1. AoMsn2 Regulates Mycelial Growth and Development

The study found that mycelial growth was significantly slowed in AoMsn2 mutants, with swollen hyphal cells and reduced septal distances. Additionally, the number of nuclei in mutant cells was significantly reduced, indicating that AoMsn2 plays an important role in mycelial growth and morphological development.

2. AoMsn2 Regulates Conidiation and Spore Germination

The conidial yield and germination rates of AoMsn2 mutants were significantly reduced, and the expression of multiple genes related to conidiation was significantly downregulated, suggesting that AoMsn2 plays a critical role in conidiation.

3. AoMsn2 Regulates Trap Formation and Nematode Predation Efficiency

The ability to form traps was significantly reduced in AoMsn2 mutants, and nematode predation efficiency was severely affected, indicating that AoMsn2 plays an important role in nematode predation.

4. AoMsn2 Regulates Stress Responses

AoMsn2 mutants exhibited significantly increased sensitivity to oxidative and osmotic stress, suggesting that AoMsn2 plays a crucial role in fungal stress responses.

5. AoMsn2 Regulates Lipid Metabolism and Autophagy

Significant accumulation of lipid droplets was observed in AoMsn2 mutants, and the mutants showed restricted growth on media containing fatty acids, indicating that AoMsn2 is involved in lipid metabolism. Moreover, autophagy pathways were affected in the mutants, suggesting that AoMsn2 plays a key role in autophagy regulation.

6. AoMsn2 Regulates Secondary Metabolite Synthesis

Metabolomic analysis revealed a significant increase in the content of Arthrobotrisins in AoMsn2 mutants, indicating that AoMsn2 regulates the synthesis of secondary metabolites.

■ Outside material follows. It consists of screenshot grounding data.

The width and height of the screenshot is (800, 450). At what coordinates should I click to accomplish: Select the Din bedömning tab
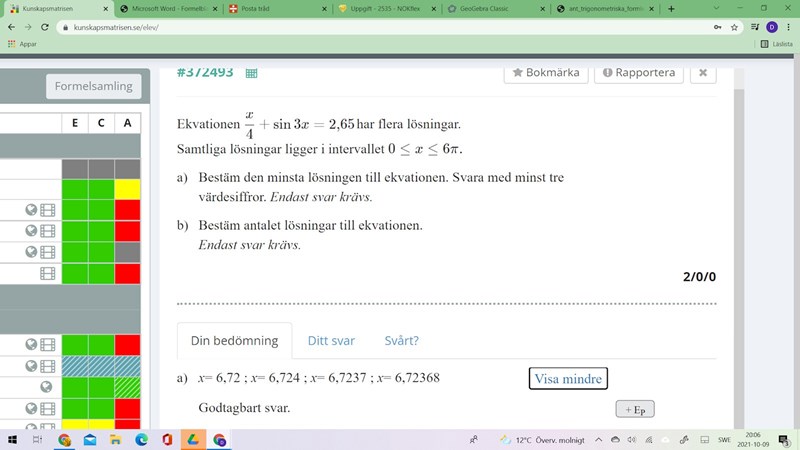click(234, 340)
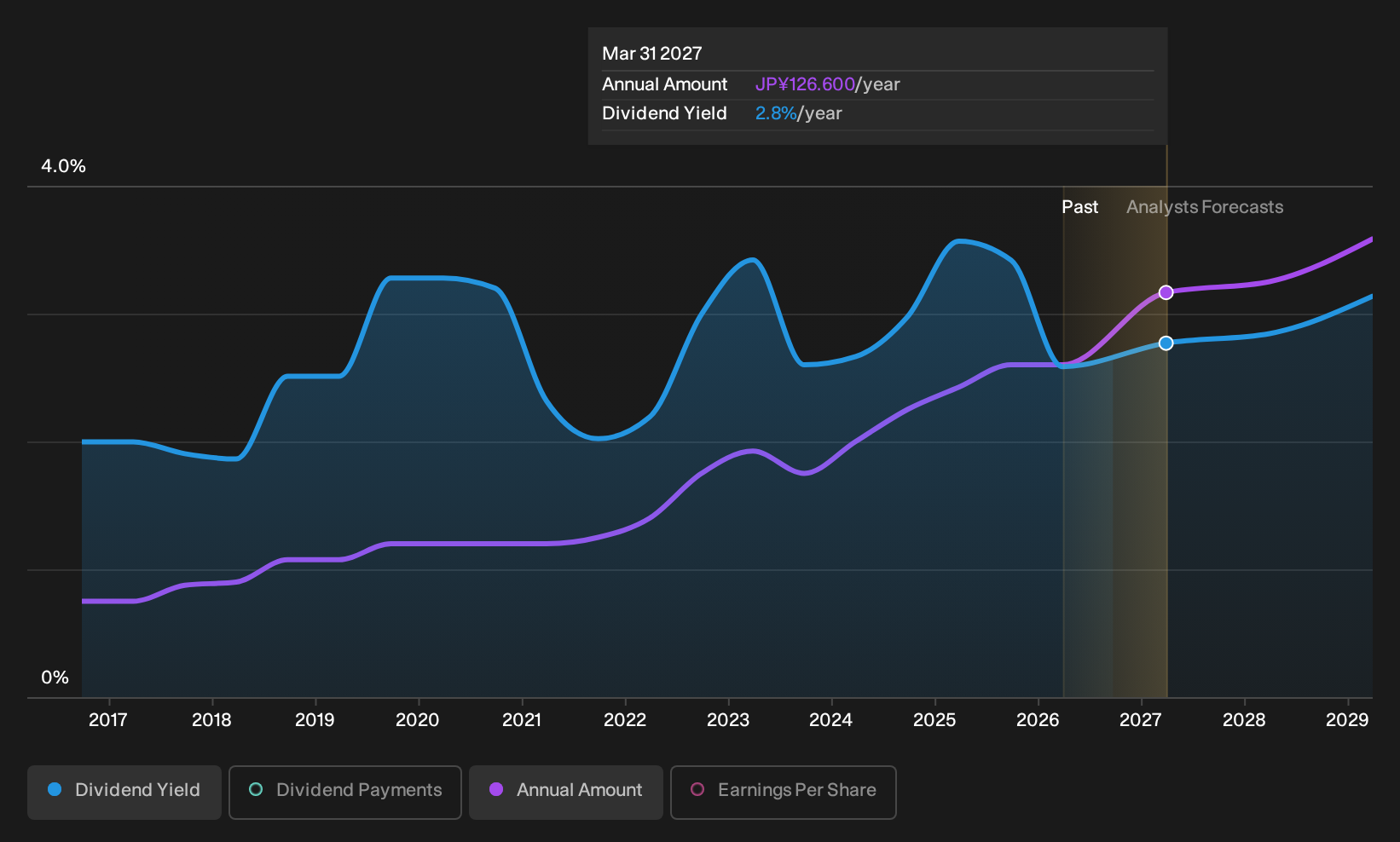Image resolution: width=1400 pixels, height=842 pixels.
Task: Toggle the Dividend Yield legend button
Action: 124,793
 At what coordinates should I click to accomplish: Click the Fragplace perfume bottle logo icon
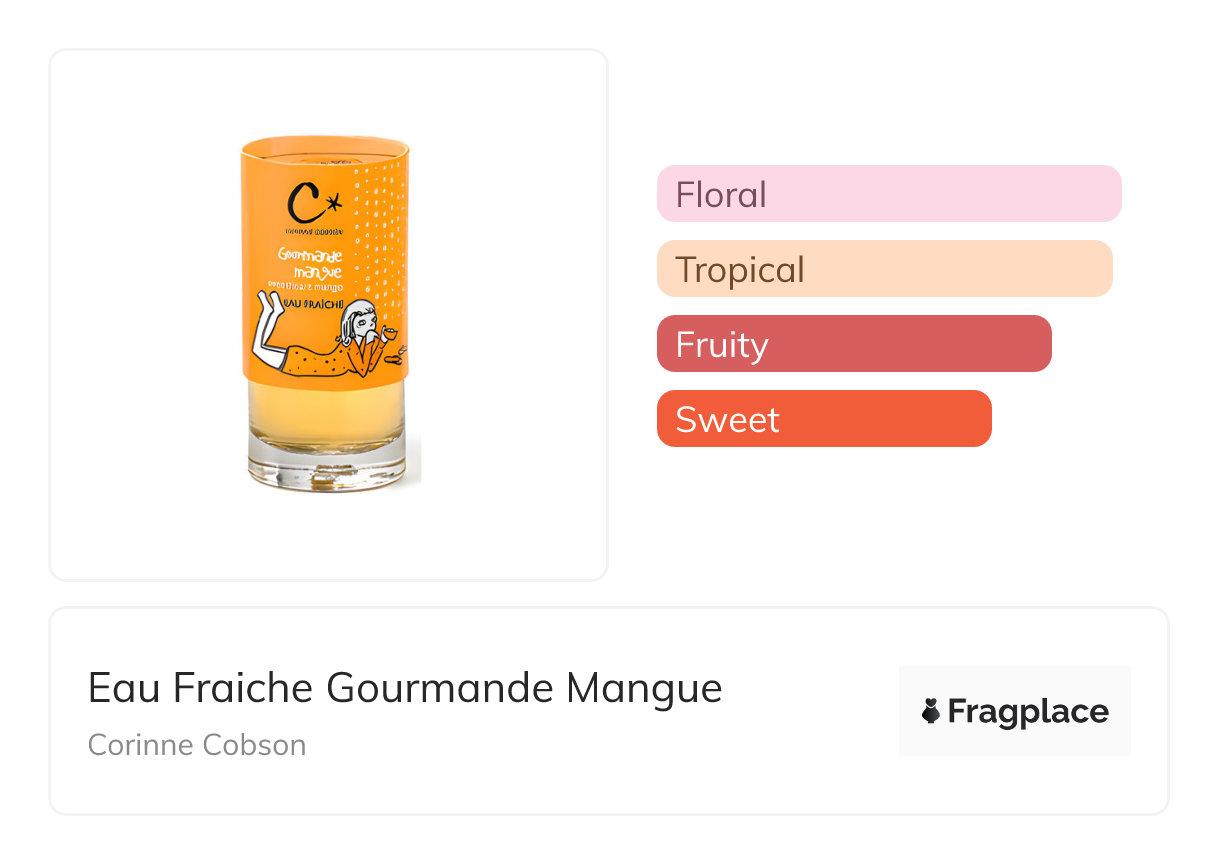[x=931, y=711]

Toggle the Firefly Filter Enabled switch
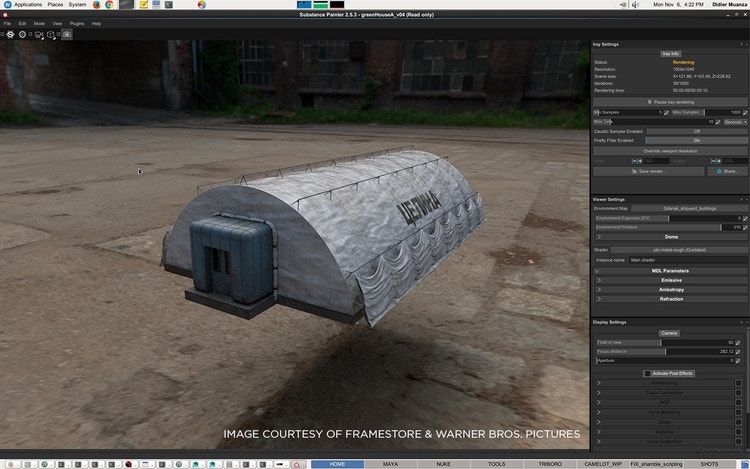(x=697, y=140)
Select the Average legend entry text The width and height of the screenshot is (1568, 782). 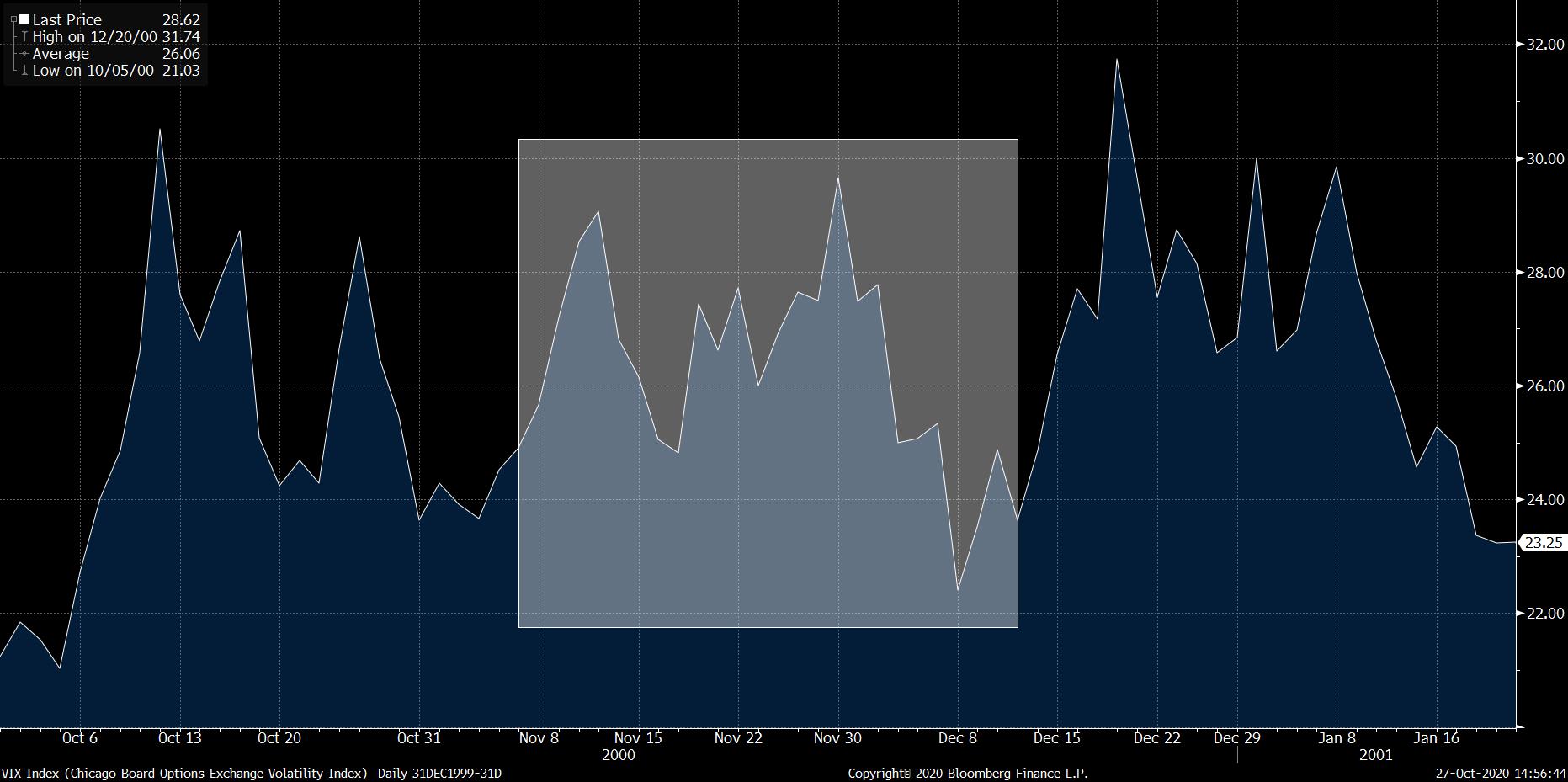[x=61, y=54]
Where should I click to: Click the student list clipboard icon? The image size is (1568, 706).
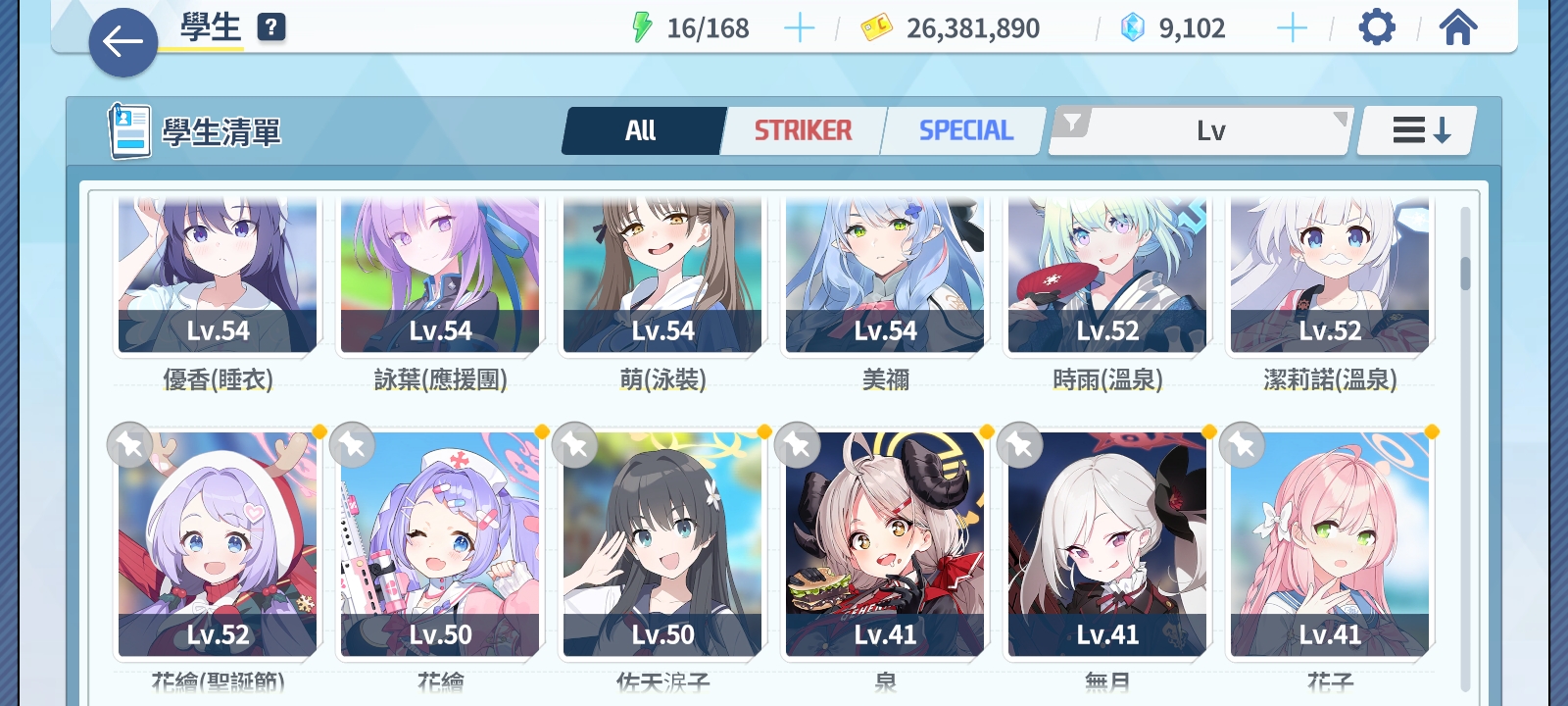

Significance and Value of the Study

This study is the first to systematically reveal the multifunctionality of AoMsn2 in A. oligospora, clarifying its crucial roles in mycelial growth, conidiation, trap formation, nematode predation efficiency, as well as lipid metabolism and autophagy. Through transcriptomic and metabolomic analysis, the researchers further uncovered the potential regulatory network of AoMsn2, providing important molecular insights into the morphogenesis and environmental adaptation mechanisms of NT fungi. Additionally, the research findings offer theoretical support for the development of effective nematode biocontrol strategies.

Research Highlights

  1. The multifunctionality of AoMsn2 in A. oligospora has been systematically revealed for the first time.
  2. Through transcriptomic and metabolomic analysis, the potential regulatory network of AoMsn2 was uncovered.
  3. The study provides important molecular insights into the morphogenesis and environmental adaptation mechanisms of NT fungi.
  4. The findings offer theoretical support for the development of effective nematode biocontrol strategies.